Source records -
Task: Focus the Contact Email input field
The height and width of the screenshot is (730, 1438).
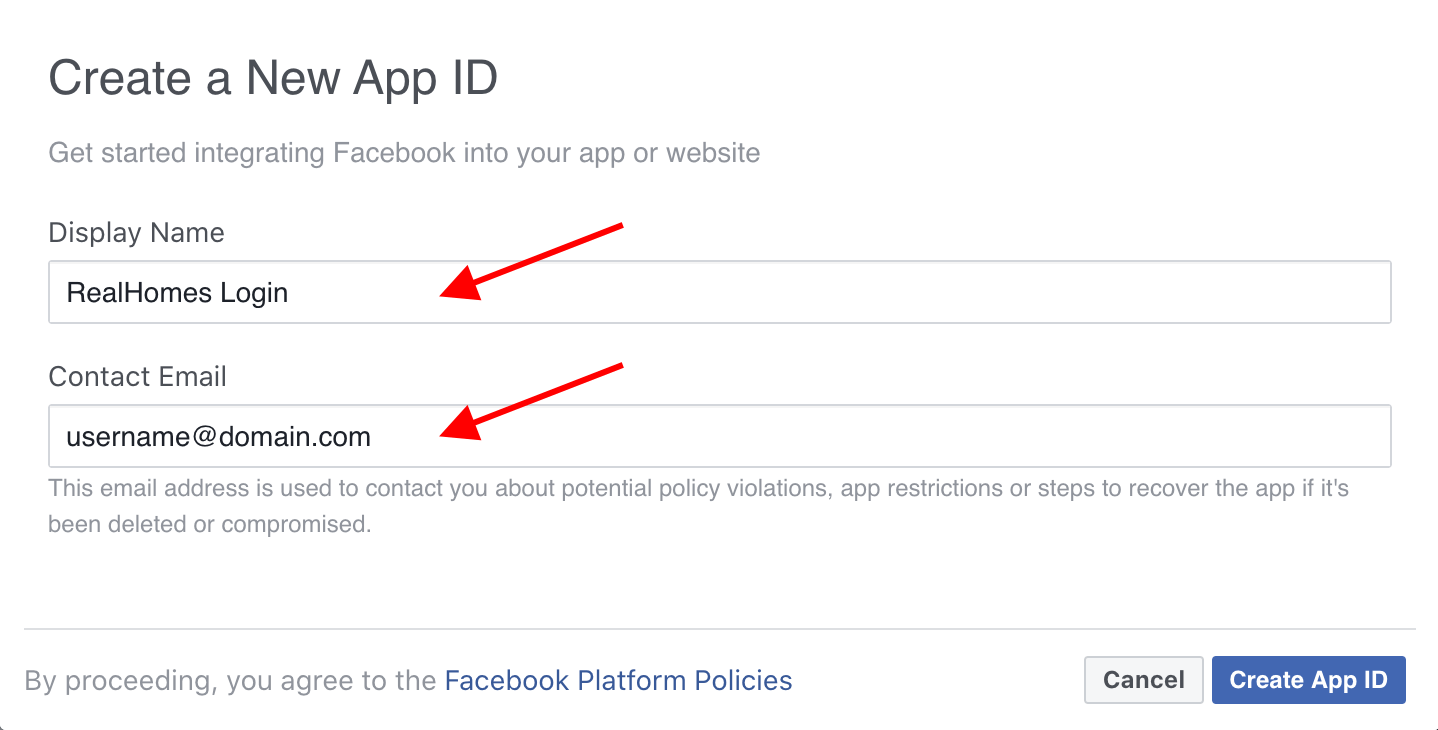Action: tap(720, 436)
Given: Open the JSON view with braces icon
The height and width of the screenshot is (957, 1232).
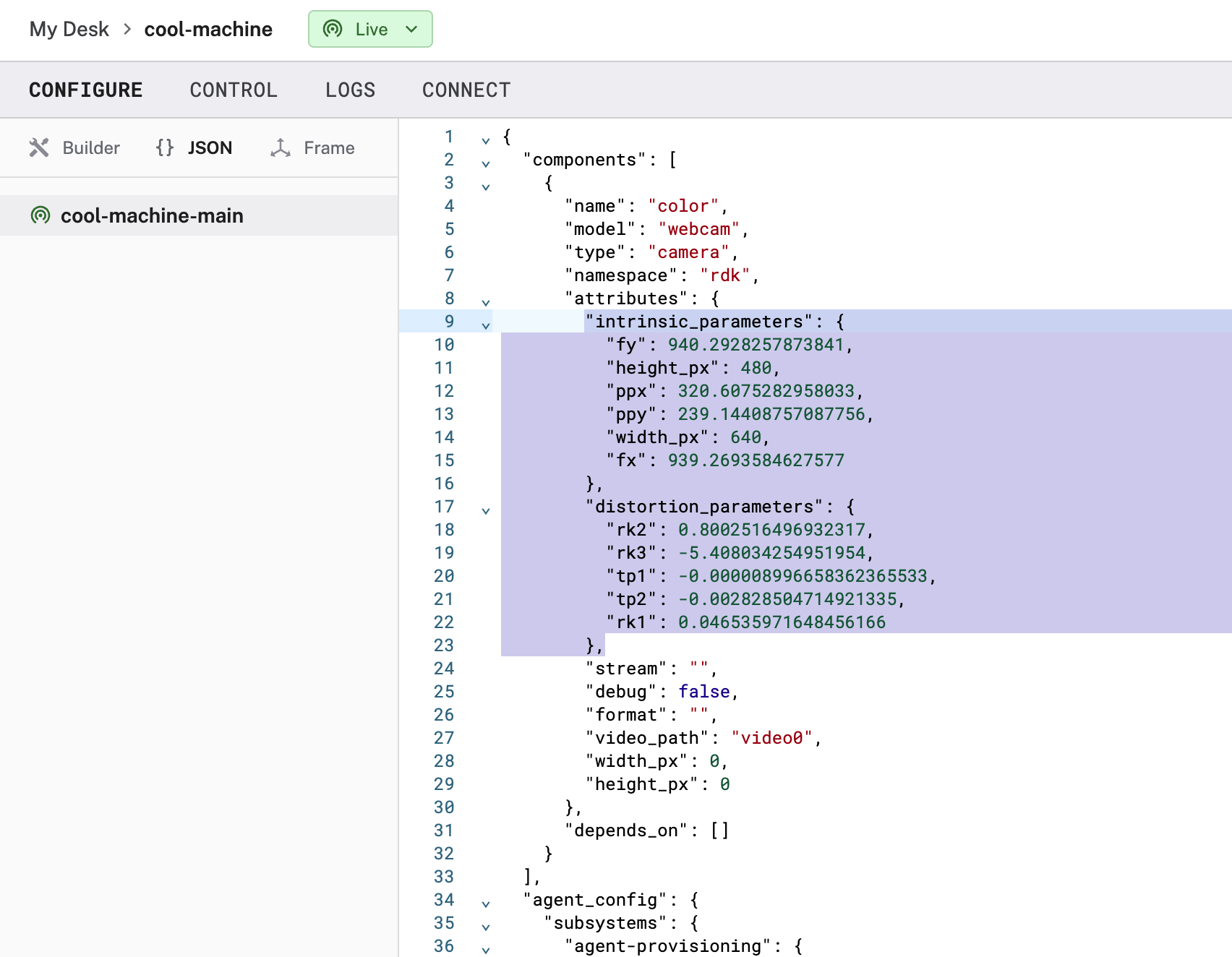Looking at the screenshot, I should (163, 147).
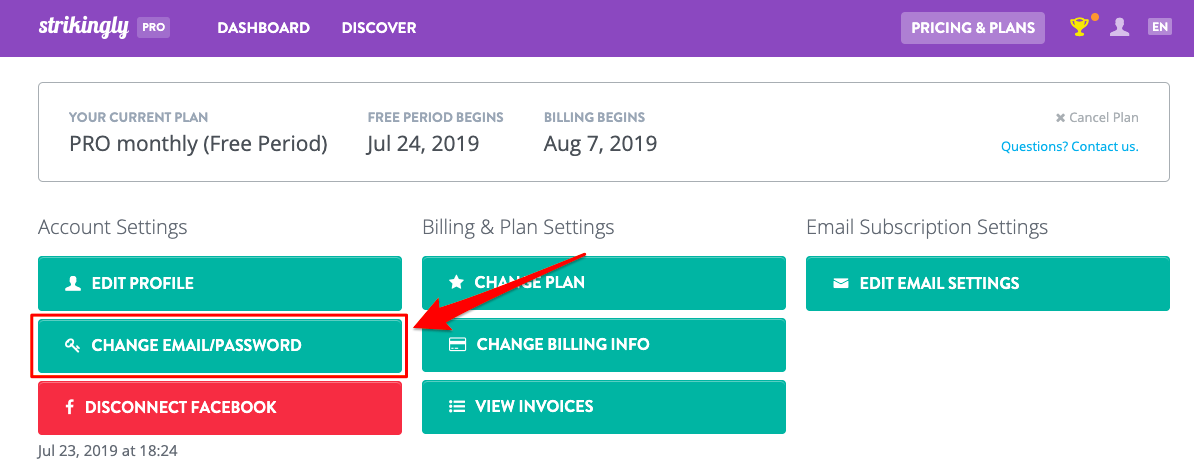Click the star icon on Change Plan
This screenshot has height=475, width=1194.
tap(456, 282)
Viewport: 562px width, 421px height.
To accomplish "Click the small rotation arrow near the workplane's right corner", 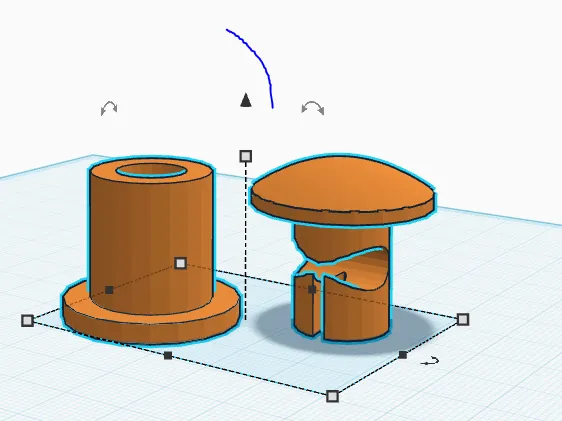I will click(430, 361).
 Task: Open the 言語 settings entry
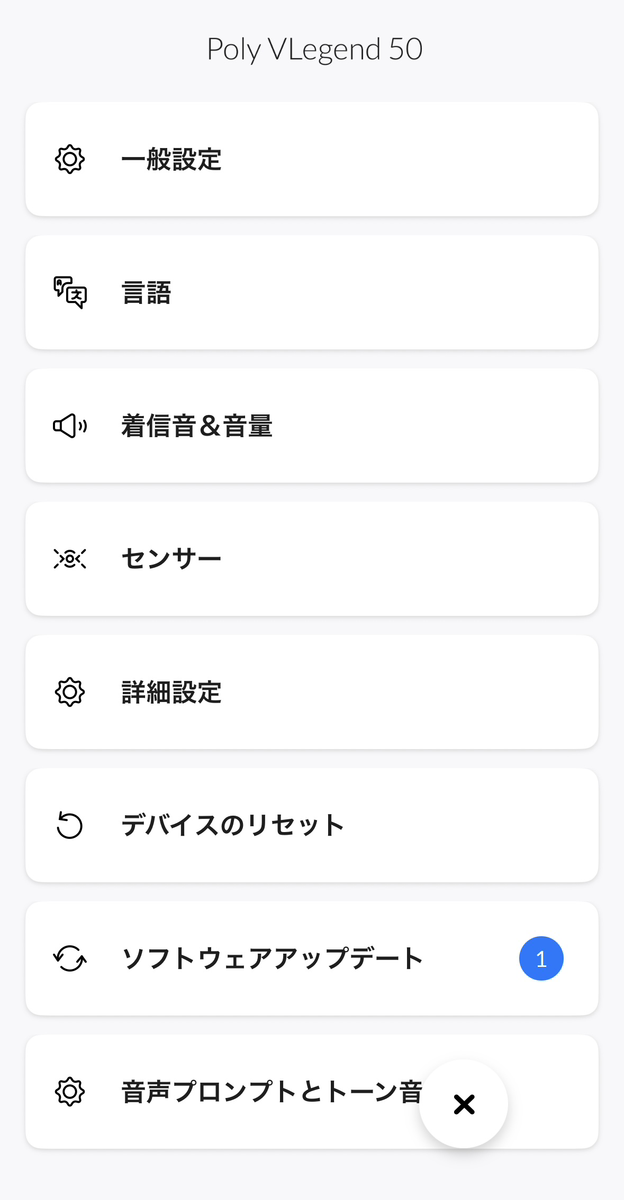pos(146,292)
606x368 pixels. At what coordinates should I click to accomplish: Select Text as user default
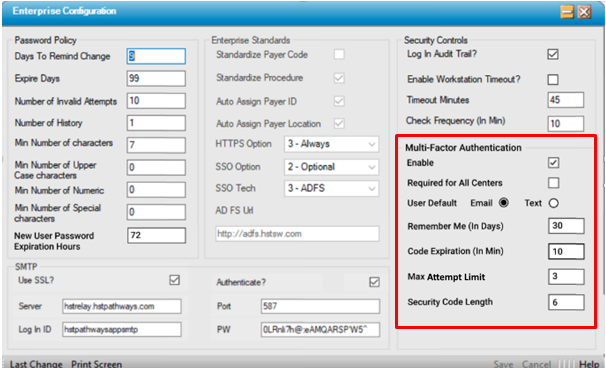pyautogui.click(x=553, y=203)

Aim - Reproduce the lines of the records word for word, beginning with the line that contains "606x368 pixels. At" and continuing through the end of the records. Leave the pictures out of your copy.

Exercise result -
606x368 pixels. At what coordinates should I click to accomplish: Select Text as user default
pyautogui.click(x=553, y=203)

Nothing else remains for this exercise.